As pharmaceutical AI integration grows, winning organizations will:
- Balance innovation with compliance
- Build trust with regulators
- Embed AI into everyday workflows
AI will not replace GxP foundations. But it will reshape how those foundations execute, faster, smarter, and more efficiently.
5.0. About Our Guest
Associate Vice President, Merck Research Quality
Larry is a seasoned executive leader with over 30 years of experience in quality and risk management across GxPs. In his current role at Merck, he leads Research Quality supporting both preclinical and clinical studies, with responsibility spanning vendor, technology, process, laboratory/diagnostics, pharmacovigilance, and quality systems and analytics.
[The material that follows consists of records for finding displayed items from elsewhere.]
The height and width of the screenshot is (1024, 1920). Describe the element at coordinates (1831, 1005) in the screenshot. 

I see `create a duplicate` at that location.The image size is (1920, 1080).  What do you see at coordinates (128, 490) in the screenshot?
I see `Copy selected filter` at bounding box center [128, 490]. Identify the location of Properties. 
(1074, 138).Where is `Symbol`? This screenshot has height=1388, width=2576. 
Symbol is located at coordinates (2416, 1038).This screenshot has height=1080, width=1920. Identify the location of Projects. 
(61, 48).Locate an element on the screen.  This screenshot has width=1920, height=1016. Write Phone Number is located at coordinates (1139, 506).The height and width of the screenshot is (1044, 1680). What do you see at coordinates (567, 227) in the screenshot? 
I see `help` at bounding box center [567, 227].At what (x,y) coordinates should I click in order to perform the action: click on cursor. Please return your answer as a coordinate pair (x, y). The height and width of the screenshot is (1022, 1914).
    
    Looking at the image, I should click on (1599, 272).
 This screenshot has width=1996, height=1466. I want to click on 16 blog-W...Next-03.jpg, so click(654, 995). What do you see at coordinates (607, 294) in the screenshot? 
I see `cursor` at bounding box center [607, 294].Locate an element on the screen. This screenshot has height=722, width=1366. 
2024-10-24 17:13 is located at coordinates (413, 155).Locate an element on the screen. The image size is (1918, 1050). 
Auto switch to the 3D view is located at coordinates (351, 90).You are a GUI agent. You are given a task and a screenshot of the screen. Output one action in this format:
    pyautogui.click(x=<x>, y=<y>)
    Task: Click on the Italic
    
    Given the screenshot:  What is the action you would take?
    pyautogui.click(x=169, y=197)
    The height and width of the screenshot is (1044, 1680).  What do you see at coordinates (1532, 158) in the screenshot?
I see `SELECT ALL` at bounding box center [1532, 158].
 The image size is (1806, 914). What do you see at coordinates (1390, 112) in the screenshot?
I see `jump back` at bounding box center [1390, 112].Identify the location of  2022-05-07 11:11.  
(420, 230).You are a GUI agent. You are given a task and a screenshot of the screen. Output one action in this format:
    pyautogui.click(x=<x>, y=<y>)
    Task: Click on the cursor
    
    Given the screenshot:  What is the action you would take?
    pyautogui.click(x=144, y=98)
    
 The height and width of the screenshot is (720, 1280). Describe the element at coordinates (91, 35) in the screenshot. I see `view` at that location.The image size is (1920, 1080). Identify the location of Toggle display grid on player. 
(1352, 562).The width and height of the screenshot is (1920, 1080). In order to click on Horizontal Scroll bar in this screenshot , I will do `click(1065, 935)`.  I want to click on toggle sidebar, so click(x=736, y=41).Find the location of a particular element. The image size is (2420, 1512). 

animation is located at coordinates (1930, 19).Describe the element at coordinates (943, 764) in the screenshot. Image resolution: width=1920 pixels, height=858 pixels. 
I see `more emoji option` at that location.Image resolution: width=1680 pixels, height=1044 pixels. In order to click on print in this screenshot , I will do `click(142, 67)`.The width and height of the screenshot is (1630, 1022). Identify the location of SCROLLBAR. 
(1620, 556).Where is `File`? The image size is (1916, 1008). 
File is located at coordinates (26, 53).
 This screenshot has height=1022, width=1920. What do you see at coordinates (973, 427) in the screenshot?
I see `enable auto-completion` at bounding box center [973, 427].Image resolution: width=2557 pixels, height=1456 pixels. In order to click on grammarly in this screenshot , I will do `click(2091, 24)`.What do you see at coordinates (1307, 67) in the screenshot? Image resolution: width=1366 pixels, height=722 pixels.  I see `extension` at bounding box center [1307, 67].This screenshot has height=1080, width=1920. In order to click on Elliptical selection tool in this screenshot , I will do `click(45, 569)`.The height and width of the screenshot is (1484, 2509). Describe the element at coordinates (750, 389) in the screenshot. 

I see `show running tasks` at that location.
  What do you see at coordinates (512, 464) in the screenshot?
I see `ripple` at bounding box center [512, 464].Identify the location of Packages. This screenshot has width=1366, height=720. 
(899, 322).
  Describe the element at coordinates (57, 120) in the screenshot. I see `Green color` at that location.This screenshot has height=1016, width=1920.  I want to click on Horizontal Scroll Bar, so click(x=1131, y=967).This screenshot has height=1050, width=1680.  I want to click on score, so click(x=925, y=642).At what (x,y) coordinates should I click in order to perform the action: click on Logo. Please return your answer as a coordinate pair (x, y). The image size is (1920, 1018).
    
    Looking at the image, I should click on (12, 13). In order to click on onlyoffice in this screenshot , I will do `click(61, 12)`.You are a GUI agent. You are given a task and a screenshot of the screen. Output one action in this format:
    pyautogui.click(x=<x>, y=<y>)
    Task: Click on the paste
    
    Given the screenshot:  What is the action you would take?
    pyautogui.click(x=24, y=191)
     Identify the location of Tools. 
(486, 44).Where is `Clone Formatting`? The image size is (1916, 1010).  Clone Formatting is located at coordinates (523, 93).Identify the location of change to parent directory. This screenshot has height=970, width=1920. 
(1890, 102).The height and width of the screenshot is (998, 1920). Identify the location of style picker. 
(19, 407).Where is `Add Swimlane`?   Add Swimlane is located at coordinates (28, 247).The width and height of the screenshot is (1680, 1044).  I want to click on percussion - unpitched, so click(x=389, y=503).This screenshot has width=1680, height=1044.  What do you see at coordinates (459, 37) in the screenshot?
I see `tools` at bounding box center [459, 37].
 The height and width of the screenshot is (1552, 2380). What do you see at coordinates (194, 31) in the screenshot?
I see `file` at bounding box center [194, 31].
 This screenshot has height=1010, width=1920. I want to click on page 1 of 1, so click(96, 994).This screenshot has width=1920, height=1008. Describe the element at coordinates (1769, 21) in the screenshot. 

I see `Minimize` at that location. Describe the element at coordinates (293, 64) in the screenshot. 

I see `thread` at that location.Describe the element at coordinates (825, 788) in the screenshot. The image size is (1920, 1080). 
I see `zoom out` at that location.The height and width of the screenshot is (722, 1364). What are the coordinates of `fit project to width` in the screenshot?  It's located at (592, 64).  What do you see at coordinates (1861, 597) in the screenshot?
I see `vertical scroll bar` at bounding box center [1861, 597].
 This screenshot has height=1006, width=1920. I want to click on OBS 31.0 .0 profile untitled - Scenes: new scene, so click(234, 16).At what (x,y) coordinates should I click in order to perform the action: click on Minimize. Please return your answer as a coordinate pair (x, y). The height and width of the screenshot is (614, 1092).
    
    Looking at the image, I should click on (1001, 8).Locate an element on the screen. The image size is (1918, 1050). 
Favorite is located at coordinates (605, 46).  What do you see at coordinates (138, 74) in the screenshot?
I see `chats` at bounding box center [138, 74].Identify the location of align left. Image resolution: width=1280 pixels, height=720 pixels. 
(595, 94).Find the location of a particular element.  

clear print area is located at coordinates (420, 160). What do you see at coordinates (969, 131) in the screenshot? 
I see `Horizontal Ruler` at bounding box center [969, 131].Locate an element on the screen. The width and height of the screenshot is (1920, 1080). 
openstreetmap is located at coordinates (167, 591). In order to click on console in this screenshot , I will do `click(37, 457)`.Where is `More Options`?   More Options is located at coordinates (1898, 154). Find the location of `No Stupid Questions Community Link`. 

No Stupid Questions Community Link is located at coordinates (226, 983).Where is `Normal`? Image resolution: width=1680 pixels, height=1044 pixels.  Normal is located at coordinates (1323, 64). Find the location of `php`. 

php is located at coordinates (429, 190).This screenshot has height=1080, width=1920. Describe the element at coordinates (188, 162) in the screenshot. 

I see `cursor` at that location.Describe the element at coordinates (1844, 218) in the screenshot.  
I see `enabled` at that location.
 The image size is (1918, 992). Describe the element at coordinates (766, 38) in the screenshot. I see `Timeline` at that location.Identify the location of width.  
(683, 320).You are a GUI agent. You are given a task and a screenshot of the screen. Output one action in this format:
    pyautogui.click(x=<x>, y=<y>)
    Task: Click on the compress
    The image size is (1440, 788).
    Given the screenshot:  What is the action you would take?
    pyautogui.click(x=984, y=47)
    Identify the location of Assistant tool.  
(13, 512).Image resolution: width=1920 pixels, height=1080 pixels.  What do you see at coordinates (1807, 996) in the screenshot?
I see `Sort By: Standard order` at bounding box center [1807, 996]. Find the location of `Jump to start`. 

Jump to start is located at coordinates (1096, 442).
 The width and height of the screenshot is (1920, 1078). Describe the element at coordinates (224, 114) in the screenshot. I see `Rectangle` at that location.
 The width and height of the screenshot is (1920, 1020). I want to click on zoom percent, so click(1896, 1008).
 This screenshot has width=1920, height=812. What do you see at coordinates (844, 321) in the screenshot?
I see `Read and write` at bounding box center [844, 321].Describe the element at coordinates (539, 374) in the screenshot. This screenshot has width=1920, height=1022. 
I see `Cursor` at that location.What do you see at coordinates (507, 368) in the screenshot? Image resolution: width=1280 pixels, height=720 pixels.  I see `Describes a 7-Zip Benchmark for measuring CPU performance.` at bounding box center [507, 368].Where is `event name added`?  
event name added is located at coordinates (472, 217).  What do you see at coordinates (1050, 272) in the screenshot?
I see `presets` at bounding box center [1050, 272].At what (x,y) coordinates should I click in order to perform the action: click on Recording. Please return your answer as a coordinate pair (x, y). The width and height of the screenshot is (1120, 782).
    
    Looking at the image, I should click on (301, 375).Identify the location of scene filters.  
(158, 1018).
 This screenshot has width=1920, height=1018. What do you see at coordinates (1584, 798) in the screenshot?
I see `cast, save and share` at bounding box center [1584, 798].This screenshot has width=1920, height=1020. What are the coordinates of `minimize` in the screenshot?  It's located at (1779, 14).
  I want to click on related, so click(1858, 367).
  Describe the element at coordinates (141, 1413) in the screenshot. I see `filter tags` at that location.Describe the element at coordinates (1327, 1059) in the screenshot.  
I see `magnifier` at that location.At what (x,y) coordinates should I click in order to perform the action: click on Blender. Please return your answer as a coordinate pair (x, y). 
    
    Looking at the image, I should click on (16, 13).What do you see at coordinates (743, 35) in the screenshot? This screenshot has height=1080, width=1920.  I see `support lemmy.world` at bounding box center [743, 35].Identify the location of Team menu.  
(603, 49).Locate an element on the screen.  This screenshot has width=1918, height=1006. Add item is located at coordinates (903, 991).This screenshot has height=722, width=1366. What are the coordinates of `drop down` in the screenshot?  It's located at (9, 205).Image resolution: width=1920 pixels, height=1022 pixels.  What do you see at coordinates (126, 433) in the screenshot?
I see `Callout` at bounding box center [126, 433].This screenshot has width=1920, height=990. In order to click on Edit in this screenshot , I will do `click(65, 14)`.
His work is grounded in Quality by Design (QbD) principles, risk-based audit programs, and building transformative, data-driven quality programs. Larry also leads Merck's Division Risk Management Program and represents the division on the Enterprise Risk Management Committee. Prior to Merck, he held senior compliance and quality leadership roles at Pfizer (14+ years) and IBM, and served as an Adjunct Professor in Temple University's School of Pharmacy QA/RA Masters Program. Larry holds an MBA from Penn State University and completed executive programs at MIT and Harvard Business School.
6.0. About Our Host
CEO, xLM Continuous Intelligence | Founder, ValiMation
Nagesh is a pioneer in AI/ML-driven GxP compliance with nearly three decades of experience helping pharmaceutical, biotech, and medical device companies navigate validation, data integrity, and regulatory compliance. He is the founder and CEO of both ValiMation (founded 1996) and xLM Continuous Intelligence, the company that first introduced a Continuous Validation platform supporting IaaS/PaaS/SaaS environments compliant with 21 CFR Part 11 and Annex 11. Today, xLM offers a comprehensive suite of continuously validated AI/ML managed services spanning intelligent validation (cIV), predictive maintenance, temperature mapping, and GxP AI agents. Nagesh is a member of the Forbes Technology Council and the Fast Company Executive Board, a contributor to Forbes and Fast Company, and has been featured on Microsoft's AI Agents Vlog. He holds an M.S. in Manufacturing Engineering from the University of Massachusetts, Amherst.